== Records shown

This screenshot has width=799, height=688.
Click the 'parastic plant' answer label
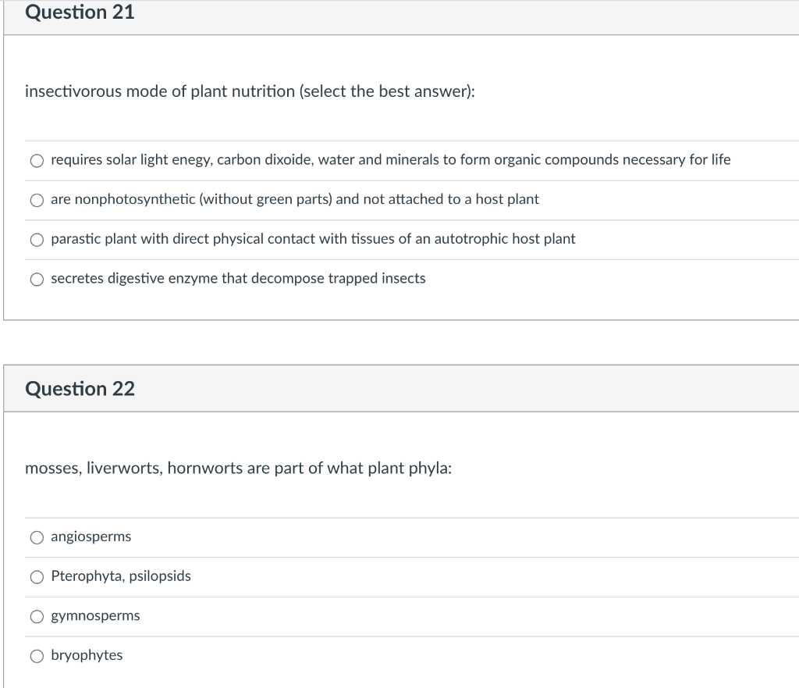click(x=312, y=239)
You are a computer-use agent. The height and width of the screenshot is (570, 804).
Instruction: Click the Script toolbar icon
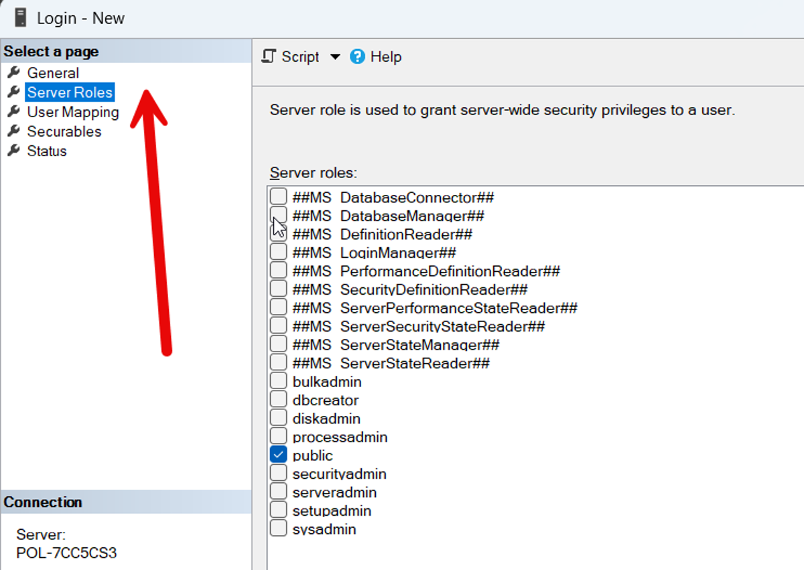pos(269,57)
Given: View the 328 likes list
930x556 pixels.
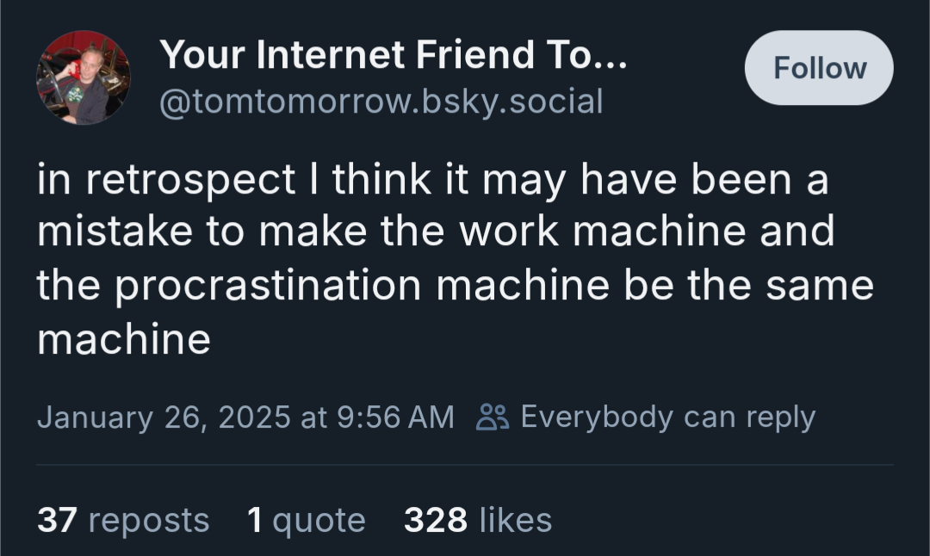Looking at the screenshot, I should tap(478, 520).

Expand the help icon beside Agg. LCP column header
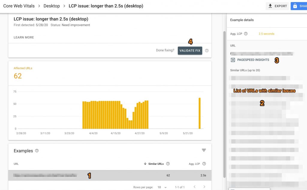coord(204,164)
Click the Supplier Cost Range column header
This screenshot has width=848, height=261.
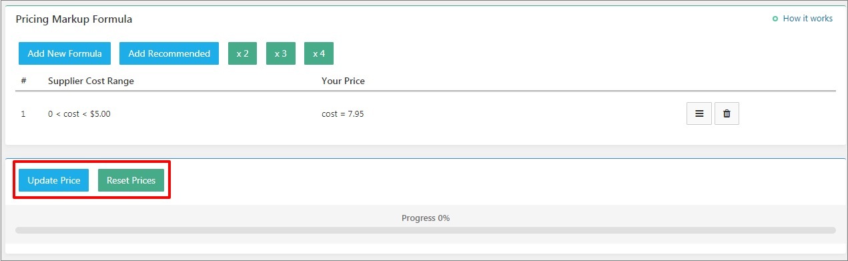pyautogui.click(x=91, y=81)
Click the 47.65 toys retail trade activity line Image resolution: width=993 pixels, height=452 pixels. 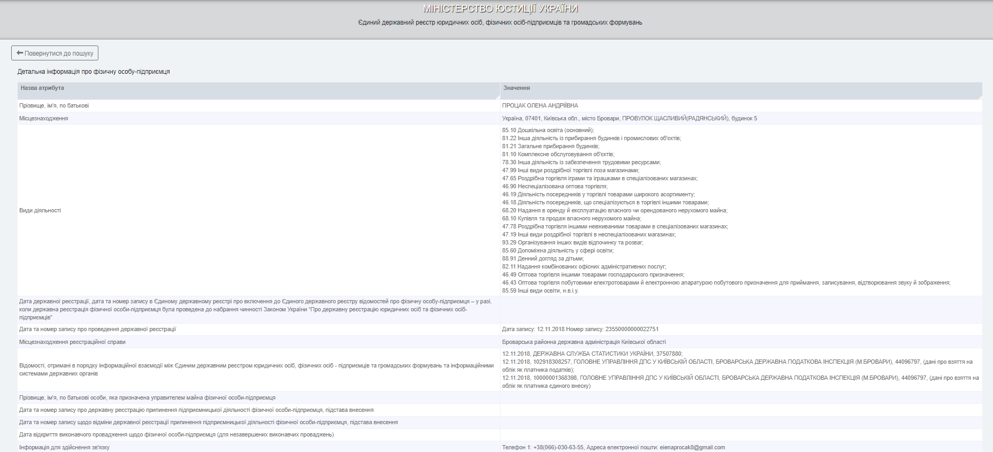599,178
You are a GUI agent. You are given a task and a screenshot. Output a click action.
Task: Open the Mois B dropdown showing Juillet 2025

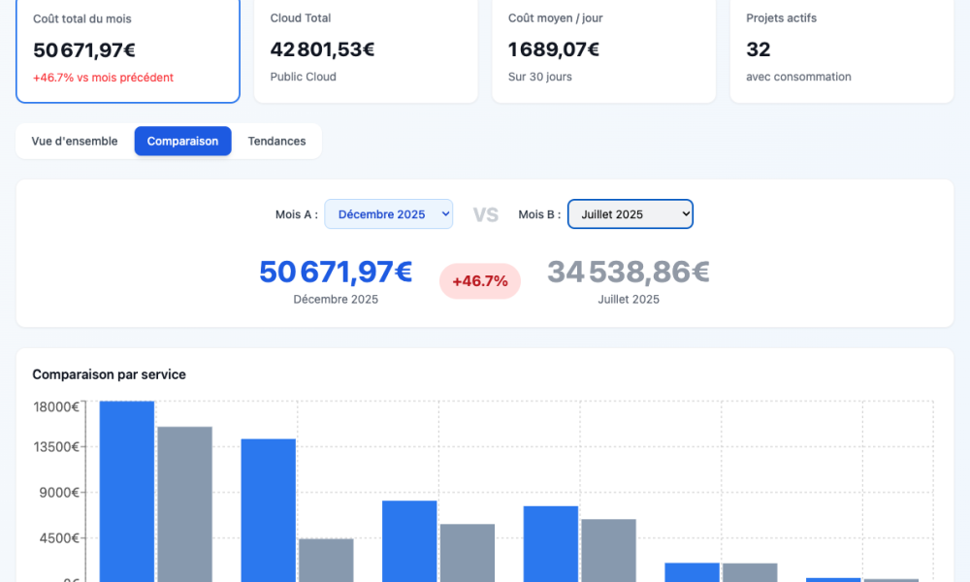coord(630,214)
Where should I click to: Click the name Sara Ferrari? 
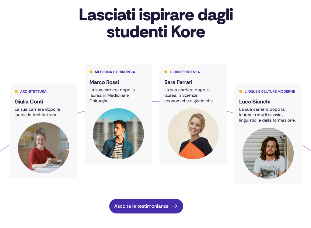click(178, 82)
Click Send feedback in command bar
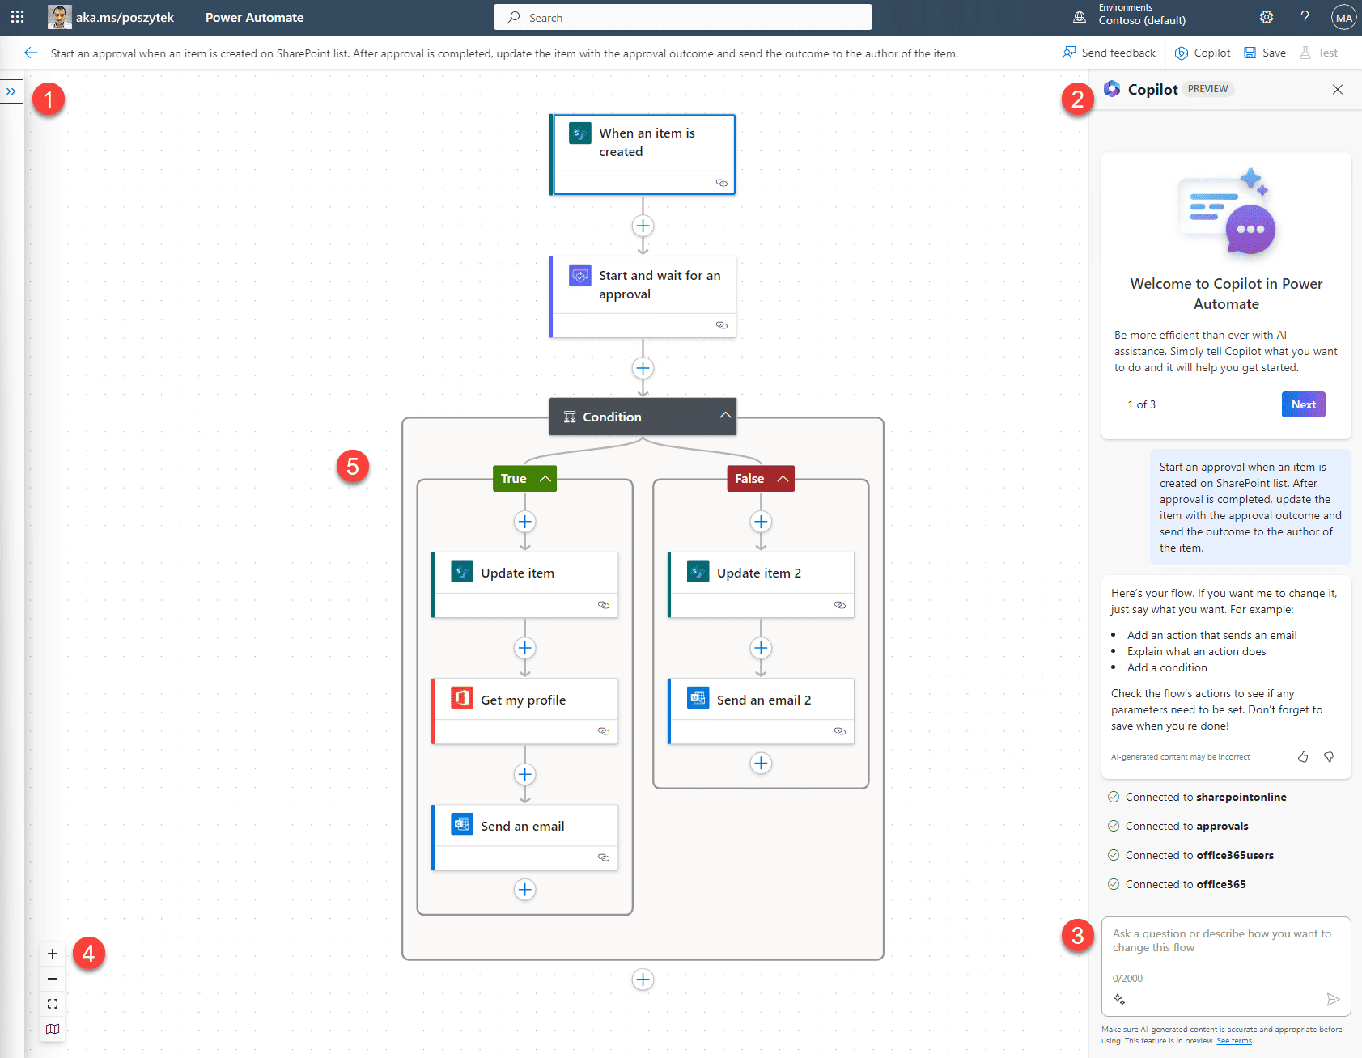Image resolution: width=1362 pixels, height=1058 pixels. [x=1110, y=53]
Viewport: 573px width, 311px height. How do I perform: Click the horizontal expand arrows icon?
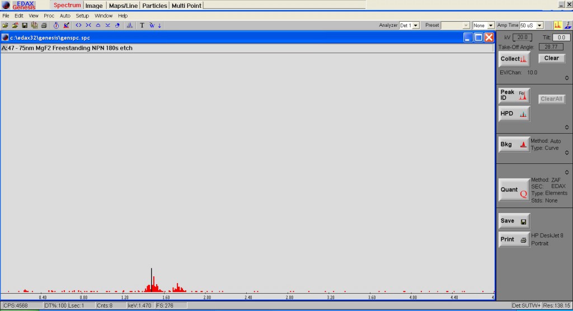78,26
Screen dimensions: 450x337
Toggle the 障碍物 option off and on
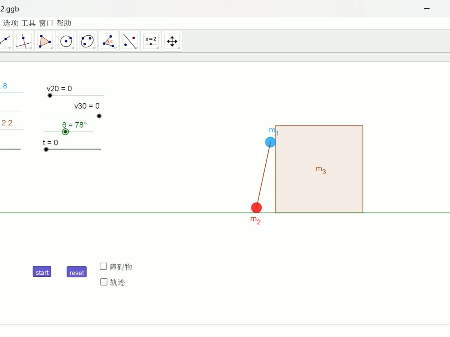click(x=103, y=266)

====

_Goal of the exercise_: The word to find is "agent". Copy every line of the data that holds it.

_Solution below_:
You are a computer-use agent. The height and width of the screenshot is (570, 804).
You are a GUI agent. You are given a task and a screenshot. Output a click action.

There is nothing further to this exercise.